İkide bir “Her ülkenin milli gelir büyümesi kendi parasıyla ölçülür” veya “Büyüme oranı dolarla ölçülemez” kuralını işlediğim için özür dilerim. Bunu bilhassa yapıyorum. Çünkü AKP karşıtı iktisatçılar bile “AKP iktidarının 6. yılı olan 2008’de kişi başına milli gelir 2002’ye kıyasen (gerçekte %40 dolayında artığı halde, cari dolar fiyatıyla) 3 katına çıktı” deyince tepem atıyor.
Aynı kişiler, aynı yöntemle 2018’de kişi başına milli gelirin 2008’deki büyüklüğün en az %10 altına düştüğünü söylüyor. Yani diyorlar ki: Her ne kadar son 10 yılda, kişi başına milli gelir her yıl kabaca reel olarak ortalama %2.5 artmış olsa da dolar hesabıyla 10 yıl öncesinin altına düşmüştür. Bu mantıksız öğreti “belleklerden silinmeden” (İngilizcesi de-learning) hiçbir ekonomik konu doğru anlaşılamaz.

HEM TOPLAM, HEM DE KİŞİ BAŞINA MİLLİ GELİR 2018’DE DE ARTMIŞTIR

Sabunlama varsa günahları boynuna; Türkiye İstatistik Kurumu 2018’in milli gelir büyüme rakamlarını bir süre sonra açıklayacak. Yapılan tahminlere göre 2018 yılının dördüncü çeyreğinde GSYİH (milli gelir diye okuyun), “hacimsel olarak” 2017’nin aynı dönemine göre azalmıştır. Bu azalmanın %2.5 dolayında gerçekleşmesi bekleniyor.
İç piyasa ise muhtemelen %5 kadar küçülmüş olacak. Ama dördüncü çeyrekte “cari açık” 2017’nin aynı dönemine göre azaldığından GSYİH daha az gerilemiş olacaktır. 2018’in ilk 9 ayında sağlanmış olan büyüme sayesinde, benim tahminim 2018 yılının tamamında, milli gelirimiz toplamda %2.6, kişi başına hesapta da %1.5 kadar büyümüş çıkacaktır.
Bunlar zincir endeks yöntemiyle, enflasyondan arındırılmış “reel” büyüme sayılarıdır.
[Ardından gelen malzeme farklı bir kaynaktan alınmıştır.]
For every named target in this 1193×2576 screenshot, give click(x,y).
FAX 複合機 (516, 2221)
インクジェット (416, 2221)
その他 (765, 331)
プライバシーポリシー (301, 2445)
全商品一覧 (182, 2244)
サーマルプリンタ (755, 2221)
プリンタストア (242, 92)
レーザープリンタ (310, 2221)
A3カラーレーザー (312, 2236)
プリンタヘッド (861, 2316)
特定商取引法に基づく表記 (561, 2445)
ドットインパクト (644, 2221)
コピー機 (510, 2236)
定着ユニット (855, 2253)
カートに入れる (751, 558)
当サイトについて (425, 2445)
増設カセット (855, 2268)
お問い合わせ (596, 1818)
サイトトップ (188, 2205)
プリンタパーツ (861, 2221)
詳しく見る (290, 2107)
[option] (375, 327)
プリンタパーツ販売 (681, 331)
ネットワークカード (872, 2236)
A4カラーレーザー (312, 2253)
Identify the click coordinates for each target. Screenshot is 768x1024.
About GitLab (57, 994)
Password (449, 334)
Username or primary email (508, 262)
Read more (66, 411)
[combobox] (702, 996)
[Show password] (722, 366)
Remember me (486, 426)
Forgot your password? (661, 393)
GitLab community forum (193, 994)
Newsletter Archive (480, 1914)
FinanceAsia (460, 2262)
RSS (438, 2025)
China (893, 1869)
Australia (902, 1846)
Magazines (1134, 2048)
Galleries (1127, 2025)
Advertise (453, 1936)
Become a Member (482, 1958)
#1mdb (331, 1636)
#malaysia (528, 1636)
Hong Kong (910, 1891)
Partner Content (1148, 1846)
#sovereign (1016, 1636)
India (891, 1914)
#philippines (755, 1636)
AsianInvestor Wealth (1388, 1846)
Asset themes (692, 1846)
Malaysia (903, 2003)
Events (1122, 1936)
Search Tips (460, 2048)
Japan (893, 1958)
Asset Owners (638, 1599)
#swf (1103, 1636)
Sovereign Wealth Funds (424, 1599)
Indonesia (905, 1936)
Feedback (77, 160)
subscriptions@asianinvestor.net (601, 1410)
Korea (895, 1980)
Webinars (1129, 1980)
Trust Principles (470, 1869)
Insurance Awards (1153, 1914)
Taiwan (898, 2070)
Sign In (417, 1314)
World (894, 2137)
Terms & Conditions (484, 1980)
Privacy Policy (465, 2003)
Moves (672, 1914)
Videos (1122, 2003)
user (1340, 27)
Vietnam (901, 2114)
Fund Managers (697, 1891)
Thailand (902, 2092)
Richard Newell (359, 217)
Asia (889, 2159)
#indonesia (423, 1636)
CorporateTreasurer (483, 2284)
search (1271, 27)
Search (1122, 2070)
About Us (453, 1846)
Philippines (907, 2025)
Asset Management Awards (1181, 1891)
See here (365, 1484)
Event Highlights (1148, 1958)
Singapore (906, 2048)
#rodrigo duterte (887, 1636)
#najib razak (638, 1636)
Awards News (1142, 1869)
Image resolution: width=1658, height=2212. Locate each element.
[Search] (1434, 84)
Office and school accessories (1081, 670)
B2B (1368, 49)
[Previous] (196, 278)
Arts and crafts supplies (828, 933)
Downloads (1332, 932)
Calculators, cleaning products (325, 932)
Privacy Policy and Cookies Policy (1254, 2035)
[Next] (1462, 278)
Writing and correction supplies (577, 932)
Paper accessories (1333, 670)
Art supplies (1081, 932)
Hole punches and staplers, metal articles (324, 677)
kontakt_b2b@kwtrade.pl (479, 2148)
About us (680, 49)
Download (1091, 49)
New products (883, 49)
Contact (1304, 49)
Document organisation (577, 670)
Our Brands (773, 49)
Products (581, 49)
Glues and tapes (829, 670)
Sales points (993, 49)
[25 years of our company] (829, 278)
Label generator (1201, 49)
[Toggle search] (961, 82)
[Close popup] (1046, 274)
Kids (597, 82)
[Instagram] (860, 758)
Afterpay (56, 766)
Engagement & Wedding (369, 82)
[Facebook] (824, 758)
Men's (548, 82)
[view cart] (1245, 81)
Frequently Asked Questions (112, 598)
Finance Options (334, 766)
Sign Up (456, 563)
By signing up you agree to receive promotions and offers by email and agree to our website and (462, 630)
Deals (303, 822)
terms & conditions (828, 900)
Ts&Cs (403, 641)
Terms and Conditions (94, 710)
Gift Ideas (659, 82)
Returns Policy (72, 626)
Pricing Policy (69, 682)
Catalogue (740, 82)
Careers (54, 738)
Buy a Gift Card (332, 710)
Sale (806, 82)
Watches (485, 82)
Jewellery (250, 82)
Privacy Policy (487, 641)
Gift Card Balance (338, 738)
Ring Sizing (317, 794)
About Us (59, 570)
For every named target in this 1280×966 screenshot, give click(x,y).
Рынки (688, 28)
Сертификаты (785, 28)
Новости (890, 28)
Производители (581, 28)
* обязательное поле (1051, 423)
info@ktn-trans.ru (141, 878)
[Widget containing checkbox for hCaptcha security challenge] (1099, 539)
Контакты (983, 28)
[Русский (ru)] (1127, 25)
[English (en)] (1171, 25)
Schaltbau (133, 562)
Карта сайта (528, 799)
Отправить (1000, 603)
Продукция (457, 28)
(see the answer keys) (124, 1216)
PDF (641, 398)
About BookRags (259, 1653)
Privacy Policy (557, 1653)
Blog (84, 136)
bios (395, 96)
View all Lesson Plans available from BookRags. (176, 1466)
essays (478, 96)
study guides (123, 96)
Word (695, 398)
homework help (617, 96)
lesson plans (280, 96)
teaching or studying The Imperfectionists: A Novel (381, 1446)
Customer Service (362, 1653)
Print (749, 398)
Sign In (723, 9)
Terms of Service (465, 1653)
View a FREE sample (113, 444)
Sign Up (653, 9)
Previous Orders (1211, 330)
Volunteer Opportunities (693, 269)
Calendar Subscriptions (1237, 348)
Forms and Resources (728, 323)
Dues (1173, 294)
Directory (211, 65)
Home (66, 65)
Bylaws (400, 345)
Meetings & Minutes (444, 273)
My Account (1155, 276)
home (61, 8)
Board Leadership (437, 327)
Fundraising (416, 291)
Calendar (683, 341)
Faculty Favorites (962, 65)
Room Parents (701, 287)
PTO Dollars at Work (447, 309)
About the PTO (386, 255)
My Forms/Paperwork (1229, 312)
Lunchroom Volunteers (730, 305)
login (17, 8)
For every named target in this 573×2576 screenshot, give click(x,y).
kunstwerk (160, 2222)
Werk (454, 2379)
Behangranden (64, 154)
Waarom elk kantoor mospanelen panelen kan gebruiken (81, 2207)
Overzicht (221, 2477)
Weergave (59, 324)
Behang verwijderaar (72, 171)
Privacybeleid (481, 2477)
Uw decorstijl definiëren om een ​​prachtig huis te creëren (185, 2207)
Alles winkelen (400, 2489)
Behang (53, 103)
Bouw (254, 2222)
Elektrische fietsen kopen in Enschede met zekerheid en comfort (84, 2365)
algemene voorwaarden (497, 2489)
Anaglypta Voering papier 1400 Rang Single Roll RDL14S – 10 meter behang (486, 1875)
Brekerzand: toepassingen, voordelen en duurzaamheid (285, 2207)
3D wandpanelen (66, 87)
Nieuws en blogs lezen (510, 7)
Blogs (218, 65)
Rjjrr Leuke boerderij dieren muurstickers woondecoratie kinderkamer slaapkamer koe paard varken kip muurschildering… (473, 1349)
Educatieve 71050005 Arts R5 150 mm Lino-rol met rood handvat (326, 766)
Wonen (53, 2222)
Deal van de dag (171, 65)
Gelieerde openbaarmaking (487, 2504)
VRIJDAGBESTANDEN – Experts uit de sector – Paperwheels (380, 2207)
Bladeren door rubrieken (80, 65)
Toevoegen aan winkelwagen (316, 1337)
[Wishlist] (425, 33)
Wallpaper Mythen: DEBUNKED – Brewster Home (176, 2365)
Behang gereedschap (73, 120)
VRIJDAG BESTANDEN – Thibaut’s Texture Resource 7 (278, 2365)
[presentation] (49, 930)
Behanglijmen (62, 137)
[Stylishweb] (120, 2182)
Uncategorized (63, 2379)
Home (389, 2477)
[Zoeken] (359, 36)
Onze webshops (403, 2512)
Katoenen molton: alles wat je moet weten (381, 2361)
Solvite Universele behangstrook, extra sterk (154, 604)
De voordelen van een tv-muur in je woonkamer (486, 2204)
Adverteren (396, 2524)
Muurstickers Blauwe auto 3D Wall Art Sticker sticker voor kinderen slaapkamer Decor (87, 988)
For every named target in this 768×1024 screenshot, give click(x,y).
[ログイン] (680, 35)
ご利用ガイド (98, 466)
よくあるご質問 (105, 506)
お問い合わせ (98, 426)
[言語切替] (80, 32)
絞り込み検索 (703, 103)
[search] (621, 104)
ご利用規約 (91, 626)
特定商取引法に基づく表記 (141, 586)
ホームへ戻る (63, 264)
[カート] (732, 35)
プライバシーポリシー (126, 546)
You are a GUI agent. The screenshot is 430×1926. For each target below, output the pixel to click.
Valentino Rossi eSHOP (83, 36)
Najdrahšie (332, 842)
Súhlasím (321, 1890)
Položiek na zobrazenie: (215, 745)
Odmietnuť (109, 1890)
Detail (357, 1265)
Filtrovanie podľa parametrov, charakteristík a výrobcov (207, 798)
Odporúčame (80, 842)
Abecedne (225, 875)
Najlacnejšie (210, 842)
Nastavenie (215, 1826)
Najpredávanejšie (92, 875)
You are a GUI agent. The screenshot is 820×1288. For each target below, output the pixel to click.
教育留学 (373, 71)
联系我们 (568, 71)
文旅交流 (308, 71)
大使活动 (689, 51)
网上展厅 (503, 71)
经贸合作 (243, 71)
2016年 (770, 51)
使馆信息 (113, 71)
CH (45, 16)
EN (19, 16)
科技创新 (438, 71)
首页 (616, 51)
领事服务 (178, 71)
Ama oransal olarak daha az “cari açık” verildiği ve kamu özellikle savunmaya daha fazla para sarf ettiği için “milletin geliri” (tüketim ve yatırım harcamaları) azalmıştır. Bu “fakirleşme” özellikle 2018’in ikinci yarısında kendini iyice belli etmiştir.

AKP, KAZANIN DOĞURMADIĞINI DA KABUL ETMELİDİR

GSYİH sayıları yayımlanıp, 2018 gibi kötü bir yılda dahi Türkiye’nin milli gelirinin artığı ilan edilince AKP’liler çok sevinecektir. Ama bu sevinçleri kursaklarında kalacaktır. Çünkü çok sevdikleri “cari dolar fiyatına” göre yapılan hesaplar, milli gelirin büyümeyip küçüldüğünü gösterecektir.
AKP’lilere tavsiyem, bu “cari dolar” hesabına itibar etmemeleridir. Esasen “cari dolar fiyatına” göre yapılan ayrı bir hesap yoktur. TL ile yapılan hesaplar dolara tercüme edilir. Birinde büyüme, diğerinde küçülme çıkması mantıksızdır. Bu bir “tercüme hatasıdır”.
Hesabın doğrusu orijinal olanıdır. Bence AKP’liler, Euro, dolar karşısında uzun süre 1.35 dolayında gezindikten sonra, 1.05 düzeyine indiğinde “Almanya’nın, Hollanda’nın veya Fransa’nın milli geliri %22 düştü diye makale yazan tek bir iktisatçı varsa, gösterin” desinler.
İngiliz Sterlini 2018 başında 1.42 dolardı. Şimdi 1.25. Ayrıca, acaba İngiliz gazeteleri bugünlerde, İngiliz vatandaşlarının geliri %12 düştü diye başlık atıyor mu? diye sorsunlar. AKP’liler, ödünç aldığı kazanı, “Öldü” diyerek iade etmeyip, “kazanın doğurduğuna inandın da, niçin şimdi öldüğüne inanmıyorsun” diye çakal komşusuyla kafa bulan Nasrettin Hoca’yı hatırlamalıdır.
İktisatçılar da milli gelir büyümesi veya küçülmesini, dolarla ölçme hatasında ısrar etmesin artık.
Son söz: Hatayı kasten yapan, hesaptan şikayet edemez.